I can provide some comparison for you, as I just got DC Lewis Porters off the B&S and also have a narrow foot. In general, I'd say the DC Lewis on the 101 last fit true to size lengthwise, and are narrower than most width-wise.
For comparison, I measure an arch length between 11 and 11.5 C on a Brannock. Keep in mind the important measurement on a Brannock device (at least IMO) is the arch length slider, which measures your arch length from the ball of the foot to the heel. By the length indicator on the Brannock I'm close to a 12, but I've never bought a 12 that fit in my life. Toe boxes are longer today, so the overall length measurement on a Brannock is of little value (again, IMO)
Anyway, the following shoes, in my experience, fit about like the DC Lewis 101:
Lobb 7000 last in 10E is about the same length, but significantly wider. Same for The 8000 last in 10.5 E.
Alden Barrie in 10.5 C is about the same width, same arch length, shorter toe box.
Alden Aberdeen in 11D is a touch wider.
Corthay Arca 11 D is longer and wider. I know people report these shoes to be very narrow, but that was not my experience. I probably needed a 10.5 in the Arca.
EG size 10.5 E on the 888 is similar in length and width. Maybe I'm crazy, but the EGs seem slightly wider, or at least seem to have more volume in the instep.
Allen Edmonds "0" last (Evanston) in 11C is about the same as the DC Lewis 11D.
Other impressions (in case you are interested): The shoes are a good deal in this price point. I think the last is quite elegant, and is more of what you'd see on higher dollar shoes. I think most other brands in this price range are intended for a more mass market, and thus are more conservative. In that sense, you get something from DC Lewis style-wise that might otherwise be tough to find. Construction is very good, though I don't see the "extensive" handwork mentioned in other posts/threads. Caveat: Im not even sure what that means in the shoe context anyway - if you are running the shoe through a sewing machine by hand, is it handwork? My grandfather was a tailor, he and my grandmother did all the sewing themselves, and yet they used machines whenever possible. Still his stuff was unequivocally "handmade" but only the buttonholes, sleve attachment, and a few other things were "handwork.". So assuming handwork means "sewn by hand" I don't see it, and I can usually tell the difference.

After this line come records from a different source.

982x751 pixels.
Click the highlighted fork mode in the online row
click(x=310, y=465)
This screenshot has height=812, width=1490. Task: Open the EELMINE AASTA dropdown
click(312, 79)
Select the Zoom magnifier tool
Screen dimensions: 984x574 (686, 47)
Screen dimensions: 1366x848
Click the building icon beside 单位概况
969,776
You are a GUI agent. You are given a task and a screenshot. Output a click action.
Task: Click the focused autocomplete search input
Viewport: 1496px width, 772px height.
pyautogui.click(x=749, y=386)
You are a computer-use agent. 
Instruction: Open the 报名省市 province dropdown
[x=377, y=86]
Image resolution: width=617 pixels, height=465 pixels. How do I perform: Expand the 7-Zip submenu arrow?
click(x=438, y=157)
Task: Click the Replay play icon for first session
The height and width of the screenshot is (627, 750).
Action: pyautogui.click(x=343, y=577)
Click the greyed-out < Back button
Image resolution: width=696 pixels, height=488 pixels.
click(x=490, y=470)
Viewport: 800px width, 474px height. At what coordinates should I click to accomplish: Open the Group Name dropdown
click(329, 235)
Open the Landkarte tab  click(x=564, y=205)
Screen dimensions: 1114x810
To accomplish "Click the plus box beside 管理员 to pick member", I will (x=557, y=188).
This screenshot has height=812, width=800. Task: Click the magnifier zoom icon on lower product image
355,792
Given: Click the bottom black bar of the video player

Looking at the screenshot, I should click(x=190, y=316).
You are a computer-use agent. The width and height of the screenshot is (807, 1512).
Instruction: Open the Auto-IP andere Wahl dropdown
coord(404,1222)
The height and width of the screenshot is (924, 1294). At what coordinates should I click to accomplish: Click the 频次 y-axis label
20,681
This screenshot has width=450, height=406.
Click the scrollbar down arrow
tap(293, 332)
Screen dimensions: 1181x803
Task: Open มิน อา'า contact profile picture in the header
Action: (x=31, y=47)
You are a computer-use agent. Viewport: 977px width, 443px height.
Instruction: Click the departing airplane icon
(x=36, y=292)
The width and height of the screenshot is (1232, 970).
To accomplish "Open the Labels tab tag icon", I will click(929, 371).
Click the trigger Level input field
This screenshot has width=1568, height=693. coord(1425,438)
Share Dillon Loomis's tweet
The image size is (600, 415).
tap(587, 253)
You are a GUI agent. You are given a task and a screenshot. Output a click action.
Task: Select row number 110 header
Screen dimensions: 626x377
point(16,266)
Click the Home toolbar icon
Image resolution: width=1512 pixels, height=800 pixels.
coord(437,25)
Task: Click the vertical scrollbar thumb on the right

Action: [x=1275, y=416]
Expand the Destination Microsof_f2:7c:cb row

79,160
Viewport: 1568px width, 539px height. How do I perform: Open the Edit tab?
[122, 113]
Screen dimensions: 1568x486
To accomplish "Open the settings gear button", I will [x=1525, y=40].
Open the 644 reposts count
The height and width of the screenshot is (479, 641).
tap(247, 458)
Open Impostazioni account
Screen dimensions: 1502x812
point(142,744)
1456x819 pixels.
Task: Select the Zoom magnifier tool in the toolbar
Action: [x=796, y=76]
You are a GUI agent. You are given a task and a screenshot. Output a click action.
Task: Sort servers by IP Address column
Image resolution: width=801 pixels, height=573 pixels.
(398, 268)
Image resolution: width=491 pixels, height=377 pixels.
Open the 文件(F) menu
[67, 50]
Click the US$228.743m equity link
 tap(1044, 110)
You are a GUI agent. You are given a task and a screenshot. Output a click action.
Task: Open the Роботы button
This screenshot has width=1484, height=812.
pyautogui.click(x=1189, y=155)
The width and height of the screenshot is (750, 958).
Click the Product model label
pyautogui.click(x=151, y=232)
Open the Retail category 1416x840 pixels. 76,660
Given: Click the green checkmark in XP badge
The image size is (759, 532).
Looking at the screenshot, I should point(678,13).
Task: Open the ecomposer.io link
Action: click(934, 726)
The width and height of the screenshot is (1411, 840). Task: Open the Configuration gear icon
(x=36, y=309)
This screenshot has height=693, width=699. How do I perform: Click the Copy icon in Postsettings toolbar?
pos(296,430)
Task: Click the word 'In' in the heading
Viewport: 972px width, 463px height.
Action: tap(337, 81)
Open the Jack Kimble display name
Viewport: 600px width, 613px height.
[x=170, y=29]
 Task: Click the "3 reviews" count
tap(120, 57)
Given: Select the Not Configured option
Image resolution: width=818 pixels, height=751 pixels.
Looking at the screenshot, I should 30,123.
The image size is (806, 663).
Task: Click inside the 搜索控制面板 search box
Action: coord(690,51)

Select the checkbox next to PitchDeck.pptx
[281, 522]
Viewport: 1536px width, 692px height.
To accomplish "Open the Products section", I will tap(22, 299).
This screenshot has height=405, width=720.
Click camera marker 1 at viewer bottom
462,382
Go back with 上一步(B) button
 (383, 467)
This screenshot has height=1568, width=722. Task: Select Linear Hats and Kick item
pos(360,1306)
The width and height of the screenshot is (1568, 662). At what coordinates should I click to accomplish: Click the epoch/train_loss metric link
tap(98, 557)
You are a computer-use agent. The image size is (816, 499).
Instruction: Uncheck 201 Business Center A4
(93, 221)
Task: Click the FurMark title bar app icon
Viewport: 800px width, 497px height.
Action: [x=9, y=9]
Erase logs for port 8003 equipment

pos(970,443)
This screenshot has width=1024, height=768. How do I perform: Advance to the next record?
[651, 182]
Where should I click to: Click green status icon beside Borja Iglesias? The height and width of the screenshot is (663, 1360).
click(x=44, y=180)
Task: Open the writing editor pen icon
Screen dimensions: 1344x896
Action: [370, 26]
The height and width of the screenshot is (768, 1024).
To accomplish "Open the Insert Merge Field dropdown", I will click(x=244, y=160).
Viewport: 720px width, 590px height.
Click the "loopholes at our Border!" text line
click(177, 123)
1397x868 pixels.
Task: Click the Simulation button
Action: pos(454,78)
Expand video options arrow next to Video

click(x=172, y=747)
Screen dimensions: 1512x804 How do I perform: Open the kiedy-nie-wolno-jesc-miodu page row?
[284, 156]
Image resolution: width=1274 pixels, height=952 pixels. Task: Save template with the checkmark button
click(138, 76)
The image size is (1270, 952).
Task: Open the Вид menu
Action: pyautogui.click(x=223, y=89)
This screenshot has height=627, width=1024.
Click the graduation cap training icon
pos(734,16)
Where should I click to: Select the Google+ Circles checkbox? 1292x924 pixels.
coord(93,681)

IMO construction is superior to Alden - though I am notorious for bitching about Alden's uneven quality, and I've only seen one pair of DC Lewis. On average, across many shoes, Alden might be better (but I doubt it).
Materials I'm not so impressed with - the uppers seem fine for this price range - comparable to C&J, better than AE. Hard to compare with Alden since their leather is all over the place. Generally, I'd say Alden's leather is slightly higher quality. Soles seem very "light" for goodyear welted shoes - just not all that substantial. The beveled waist / fiddle back is pretty rough hewn. On the other hand, you don't normally see that feature on shoes in this price range.
Overall it's a pretty lightweight shoe, which makes me wonder where the missing ounces come from. We'll see how they wear.
Overall, I'd say DC Lewis is a very solid value in this price range. Style-wise, you will find very little that's comparable. Construction wise, they compare favorably. Materials-wise, they run with the pack. I'll be buying more, provided they don't completely fall apart in a few months.